**Work to do:** Reproduce the listing below verbatim, keeping every line and character unchanged.

**Supplied records:**
--- Begin ---

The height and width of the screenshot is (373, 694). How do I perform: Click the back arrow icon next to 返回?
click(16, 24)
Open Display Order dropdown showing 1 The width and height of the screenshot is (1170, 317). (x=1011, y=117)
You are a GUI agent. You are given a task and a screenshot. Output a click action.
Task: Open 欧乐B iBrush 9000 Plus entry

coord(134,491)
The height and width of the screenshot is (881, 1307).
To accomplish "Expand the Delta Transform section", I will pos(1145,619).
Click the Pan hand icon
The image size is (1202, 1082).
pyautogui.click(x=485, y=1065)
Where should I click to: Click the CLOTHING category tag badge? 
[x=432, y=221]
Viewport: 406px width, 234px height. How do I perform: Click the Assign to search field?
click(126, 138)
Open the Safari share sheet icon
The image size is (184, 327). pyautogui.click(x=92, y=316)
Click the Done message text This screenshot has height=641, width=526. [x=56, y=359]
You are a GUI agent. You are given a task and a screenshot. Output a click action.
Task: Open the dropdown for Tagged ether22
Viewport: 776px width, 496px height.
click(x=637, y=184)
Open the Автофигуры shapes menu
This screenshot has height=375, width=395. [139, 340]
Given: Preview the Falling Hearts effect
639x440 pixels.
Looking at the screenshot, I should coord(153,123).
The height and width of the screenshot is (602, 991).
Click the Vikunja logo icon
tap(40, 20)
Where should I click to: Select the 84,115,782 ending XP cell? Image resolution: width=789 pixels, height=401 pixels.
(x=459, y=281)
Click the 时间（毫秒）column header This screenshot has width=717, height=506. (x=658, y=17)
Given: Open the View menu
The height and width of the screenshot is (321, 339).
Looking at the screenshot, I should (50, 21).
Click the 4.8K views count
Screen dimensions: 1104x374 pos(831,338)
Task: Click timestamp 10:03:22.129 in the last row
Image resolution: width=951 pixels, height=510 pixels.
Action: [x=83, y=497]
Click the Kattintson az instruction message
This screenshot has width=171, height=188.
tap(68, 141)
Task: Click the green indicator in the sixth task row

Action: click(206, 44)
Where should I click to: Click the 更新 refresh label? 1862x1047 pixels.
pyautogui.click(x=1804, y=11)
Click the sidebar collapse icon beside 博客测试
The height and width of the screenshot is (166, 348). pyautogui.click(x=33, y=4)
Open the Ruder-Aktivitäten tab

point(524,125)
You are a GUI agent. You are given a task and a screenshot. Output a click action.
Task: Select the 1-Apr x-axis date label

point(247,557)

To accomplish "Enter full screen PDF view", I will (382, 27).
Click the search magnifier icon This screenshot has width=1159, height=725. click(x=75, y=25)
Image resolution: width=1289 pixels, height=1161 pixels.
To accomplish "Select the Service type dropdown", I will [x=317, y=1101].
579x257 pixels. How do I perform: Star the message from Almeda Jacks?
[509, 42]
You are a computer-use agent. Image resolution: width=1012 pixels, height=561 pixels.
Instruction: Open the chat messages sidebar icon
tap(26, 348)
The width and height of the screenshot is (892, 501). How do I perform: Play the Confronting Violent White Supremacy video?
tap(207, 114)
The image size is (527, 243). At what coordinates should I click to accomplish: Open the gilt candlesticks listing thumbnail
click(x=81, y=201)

--- End ---

**Written solution:**
The height and width of the screenshot is (373, 694). How do I perform: Click the back arrow icon next to 返回?
click(16, 24)
Open Display Order dropdown showing 1 The width and height of the screenshot is (1170, 317). (x=1011, y=117)
You are a GUI agent. You are given a task and a screenshot. Output a click action.
Task: Open 欧乐B iBrush 9000 Plus entry

coord(134,491)
The height and width of the screenshot is (881, 1307).
To accomplish "Expand the Delta Transform section", I will pos(1145,619).
Click the Pan hand icon
The image size is (1202, 1082).
pyautogui.click(x=485, y=1065)
Where should I click to: Click the CLOTHING category tag badge? 
[x=432, y=221]
Viewport: 406px width, 234px height. How do I perform: Click the Assign to search field?
click(126, 138)
Open the Safari share sheet icon
The image size is (184, 327). pyautogui.click(x=92, y=316)
Click the Done message text This screenshot has height=641, width=526. [x=56, y=359]
You are a GUI agent. You are given a task and a screenshot. Output a click action.
Task: Open the dropdown for Tagged ether22
Viewport: 776px width, 496px height.
click(x=637, y=184)
Open the Автофигуры shapes menu
This screenshot has height=375, width=395. [139, 340]
Given: Preview the Falling Hearts effect
639x440 pixels.
Looking at the screenshot, I should coord(153,123).
The height and width of the screenshot is (602, 991).
Click the Vikunja logo icon
tap(40, 20)
Where should I click to: Select the 84,115,782 ending XP cell? Image resolution: width=789 pixels, height=401 pixels.
(x=459, y=281)
Click the 时间（毫秒）column header This screenshot has width=717, height=506. (x=658, y=17)
Given: Open the View menu
The height and width of the screenshot is (321, 339).
Looking at the screenshot, I should (50, 21).
Click the 4.8K views count
Screen dimensions: 1104x374 pos(831,338)
Task: Click timestamp 10:03:22.129 in the last row
Image resolution: width=951 pixels, height=510 pixels.
Action: [x=83, y=497]
Click the Kattintson az instruction message
This screenshot has width=171, height=188.
tap(68, 141)
Task: Click the green indicator in the sixth task row

Action: click(206, 44)
Where should I click to: Click the 更新 refresh label? 1862x1047 pixels.
pyautogui.click(x=1804, y=11)
Click the sidebar collapse icon beside 博客测试
The height and width of the screenshot is (166, 348). pyautogui.click(x=33, y=4)
Open the Ruder-Aktivitäten tab

point(524,125)
You are a GUI agent. You are given a task and a screenshot. Output a click action.
Task: Select the 1-Apr x-axis date label

point(247,557)

To accomplish "Enter full screen PDF view", I will (382, 27).
Click the search magnifier icon This screenshot has width=1159, height=725. click(x=75, y=25)
Image resolution: width=1289 pixels, height=1161 pixels.
To accomplish "Select the Service type dropdown", I will [x=317, y=1101].
579x257 pixels. How do I perform: Star the message from Almeda Jacks?
[509, 42]
You are a computer-use agent. Image resolution: width=1012 pixels, height=561 pixels.
Instruction: Open the chat messages sidebar icon
tap(26, 348)
The width and height of the screenshot is (892, 501). How do I perform: Play the Confronting Violent White Supremacy video?
tap(207, 114)
The image size is (527, 243). At what coordinates should I click to accomplish: Open the gilt candlesticks listing thumbnail
click(x=81, y=201)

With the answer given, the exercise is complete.